I’ve adored fairy tales since I was a little girl, and they may be one of the reasons I write sweet romances.
I had several collections of them, and my mother read the stories to me at bedtime. The only one I didn’t like was Hans Christian Anderson’s “The Little Mermaid” because it had such a sad ending. The first time I heard it, I cried and cried, and forbade Mom to ever read it again. Years later, I reread it, and still found the ending tragic. When Disney released the cartoon version, I was delighted with the revised happy ending.
Of all the stories, I loved “Cinderella” the most. It was probably because I related so strongly to her.
My father died when I was seven, leaving only enough money to bury him. Mom was left to raise my younger brother and me by herself as a single mother in an era when there were few of those. It was several years following my dad’s death before I actually knew anyone else with only one parent.

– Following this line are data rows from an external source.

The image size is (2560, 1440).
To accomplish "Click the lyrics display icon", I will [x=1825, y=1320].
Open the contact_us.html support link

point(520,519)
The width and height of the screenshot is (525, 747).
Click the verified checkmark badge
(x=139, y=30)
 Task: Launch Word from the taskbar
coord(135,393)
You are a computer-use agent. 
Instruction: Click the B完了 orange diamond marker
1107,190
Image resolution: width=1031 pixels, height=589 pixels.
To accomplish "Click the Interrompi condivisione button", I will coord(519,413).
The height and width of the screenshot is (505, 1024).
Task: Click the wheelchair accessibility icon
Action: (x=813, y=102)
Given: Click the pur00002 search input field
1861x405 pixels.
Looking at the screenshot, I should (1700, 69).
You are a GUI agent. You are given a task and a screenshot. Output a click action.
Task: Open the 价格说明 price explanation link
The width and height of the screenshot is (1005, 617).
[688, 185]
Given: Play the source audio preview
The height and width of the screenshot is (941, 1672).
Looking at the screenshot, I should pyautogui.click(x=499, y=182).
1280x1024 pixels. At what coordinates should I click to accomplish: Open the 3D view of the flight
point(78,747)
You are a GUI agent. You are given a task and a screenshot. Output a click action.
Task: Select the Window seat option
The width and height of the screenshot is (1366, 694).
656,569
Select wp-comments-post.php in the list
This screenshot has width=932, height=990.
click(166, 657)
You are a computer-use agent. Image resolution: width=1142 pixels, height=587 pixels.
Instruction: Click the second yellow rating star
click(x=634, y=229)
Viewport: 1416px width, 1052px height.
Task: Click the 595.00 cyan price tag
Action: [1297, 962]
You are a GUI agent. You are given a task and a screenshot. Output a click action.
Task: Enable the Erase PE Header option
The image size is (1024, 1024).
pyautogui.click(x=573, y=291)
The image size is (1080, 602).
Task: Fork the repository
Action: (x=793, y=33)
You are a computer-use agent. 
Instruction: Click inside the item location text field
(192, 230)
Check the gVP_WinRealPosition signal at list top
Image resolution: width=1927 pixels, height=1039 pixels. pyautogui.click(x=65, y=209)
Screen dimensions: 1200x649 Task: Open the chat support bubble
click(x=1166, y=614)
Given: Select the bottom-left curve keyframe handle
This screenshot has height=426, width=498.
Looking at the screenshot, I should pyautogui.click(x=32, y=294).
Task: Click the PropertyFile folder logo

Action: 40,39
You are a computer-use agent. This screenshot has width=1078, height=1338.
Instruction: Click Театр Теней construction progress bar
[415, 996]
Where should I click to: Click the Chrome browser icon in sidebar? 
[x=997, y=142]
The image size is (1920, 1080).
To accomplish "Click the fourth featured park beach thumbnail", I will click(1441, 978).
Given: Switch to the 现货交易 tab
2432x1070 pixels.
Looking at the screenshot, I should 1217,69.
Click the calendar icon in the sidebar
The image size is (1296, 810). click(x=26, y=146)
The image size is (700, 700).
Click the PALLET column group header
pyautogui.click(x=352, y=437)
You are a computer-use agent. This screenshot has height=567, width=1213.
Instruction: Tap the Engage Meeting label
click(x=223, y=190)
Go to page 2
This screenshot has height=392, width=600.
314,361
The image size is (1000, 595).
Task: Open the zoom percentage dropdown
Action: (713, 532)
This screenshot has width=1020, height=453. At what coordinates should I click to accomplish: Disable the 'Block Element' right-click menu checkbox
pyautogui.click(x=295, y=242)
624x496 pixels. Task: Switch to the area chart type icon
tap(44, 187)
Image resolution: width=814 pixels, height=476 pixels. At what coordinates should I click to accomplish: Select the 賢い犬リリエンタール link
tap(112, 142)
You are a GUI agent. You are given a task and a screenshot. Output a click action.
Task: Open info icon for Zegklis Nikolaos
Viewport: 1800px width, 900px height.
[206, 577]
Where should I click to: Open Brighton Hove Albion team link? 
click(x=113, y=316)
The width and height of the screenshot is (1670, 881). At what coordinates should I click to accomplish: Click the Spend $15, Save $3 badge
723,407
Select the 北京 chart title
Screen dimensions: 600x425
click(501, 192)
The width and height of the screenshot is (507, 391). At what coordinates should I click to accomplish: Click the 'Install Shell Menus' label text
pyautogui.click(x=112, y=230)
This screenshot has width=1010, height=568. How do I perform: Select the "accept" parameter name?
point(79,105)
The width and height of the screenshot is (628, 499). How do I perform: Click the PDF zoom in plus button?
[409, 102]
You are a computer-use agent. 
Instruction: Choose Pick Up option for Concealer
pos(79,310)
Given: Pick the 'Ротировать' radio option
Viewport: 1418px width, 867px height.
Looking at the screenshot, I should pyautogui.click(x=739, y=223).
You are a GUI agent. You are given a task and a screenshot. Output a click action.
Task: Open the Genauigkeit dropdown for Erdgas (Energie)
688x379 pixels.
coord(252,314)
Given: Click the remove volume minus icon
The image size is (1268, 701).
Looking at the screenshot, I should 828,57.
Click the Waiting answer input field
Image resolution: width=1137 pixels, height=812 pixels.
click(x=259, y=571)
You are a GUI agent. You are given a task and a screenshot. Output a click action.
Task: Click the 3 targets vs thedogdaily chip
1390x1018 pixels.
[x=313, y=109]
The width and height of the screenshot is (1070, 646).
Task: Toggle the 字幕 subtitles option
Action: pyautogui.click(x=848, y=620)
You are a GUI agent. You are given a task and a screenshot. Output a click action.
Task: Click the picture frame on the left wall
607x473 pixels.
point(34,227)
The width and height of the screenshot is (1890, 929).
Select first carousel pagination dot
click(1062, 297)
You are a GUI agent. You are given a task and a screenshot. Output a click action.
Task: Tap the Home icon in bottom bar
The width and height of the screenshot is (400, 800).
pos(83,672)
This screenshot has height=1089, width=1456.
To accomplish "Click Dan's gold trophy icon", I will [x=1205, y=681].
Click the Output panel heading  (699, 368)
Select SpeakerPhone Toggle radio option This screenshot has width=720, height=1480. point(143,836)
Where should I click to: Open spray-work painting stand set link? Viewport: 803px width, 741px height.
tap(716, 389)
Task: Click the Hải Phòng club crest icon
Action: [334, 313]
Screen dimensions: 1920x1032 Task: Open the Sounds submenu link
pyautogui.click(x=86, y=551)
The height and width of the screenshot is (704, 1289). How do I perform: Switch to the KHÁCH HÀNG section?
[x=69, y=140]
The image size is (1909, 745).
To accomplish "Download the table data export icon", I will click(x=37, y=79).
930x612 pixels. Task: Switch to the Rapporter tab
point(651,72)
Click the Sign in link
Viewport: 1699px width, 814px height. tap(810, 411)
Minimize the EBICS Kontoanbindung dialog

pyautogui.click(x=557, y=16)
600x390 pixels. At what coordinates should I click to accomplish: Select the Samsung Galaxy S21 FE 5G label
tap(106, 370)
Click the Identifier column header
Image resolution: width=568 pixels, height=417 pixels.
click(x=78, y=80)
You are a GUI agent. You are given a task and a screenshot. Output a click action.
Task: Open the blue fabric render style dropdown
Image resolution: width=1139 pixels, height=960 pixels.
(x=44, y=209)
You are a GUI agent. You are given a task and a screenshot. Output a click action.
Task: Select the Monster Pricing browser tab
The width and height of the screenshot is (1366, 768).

Mom had to go to work in order to provide for our basic needs, so I became responsible not only for myself, but also for my brother and many of the household chores.
By the age of twelve, in addition to the other tasks around the house, I had sole responsibility for meal planning, grocery shopping, and cooking. That had to be accomplished on an extremely limited budget.
Until I was married, I wore nothing but hand-me-down clothes, and few of them. There was rarely enough money for extras. A special meal eaten out was a hamburger from McDonalds perhaps once a month. The first real sit-down restaurant I can remember going to was when my aunt and uncle took us to dinner to celebrate my sixteenth birthday. I’d never felt so awkward. I had no idea what to do or how to behave.
I first spotted my own prince across an empty schoolyard when I was about ten. I recently shared that memory with Larry, and he immediately incorporated it into the story of Tiffany in his latest book, Lakeview Park.
He was my first date at age fourteen, but we went out with other people until I was seventeen when we began dating again. We married the week after my nineteenth birthday, and I’ve never regretted that decision. In fact, the license plate holder on my convertible reads: “DON’T BOTHER ME, I’M LIVING HAPPILY EVER AFTER.” And it’s true.
He wasn’t rich, but he certainly was—and still is—very handsome. And I never took him for granted. I was all too aware of just how tenuous life can be.
We have shared an amazing life for over forty-six years, traveling the world, making friends, and laughing a lot.
Even during the past year, filled with the loss of so many family members and close friends, I am still able to focus on the blessing of having known them.
My brother, the world’s greatest pessimist, always grumbles that I see the glass half-full. He’s wrong. I usually see the glass filling to overflowing.
How did I learn to expect happy endings? From Cinderella, of course.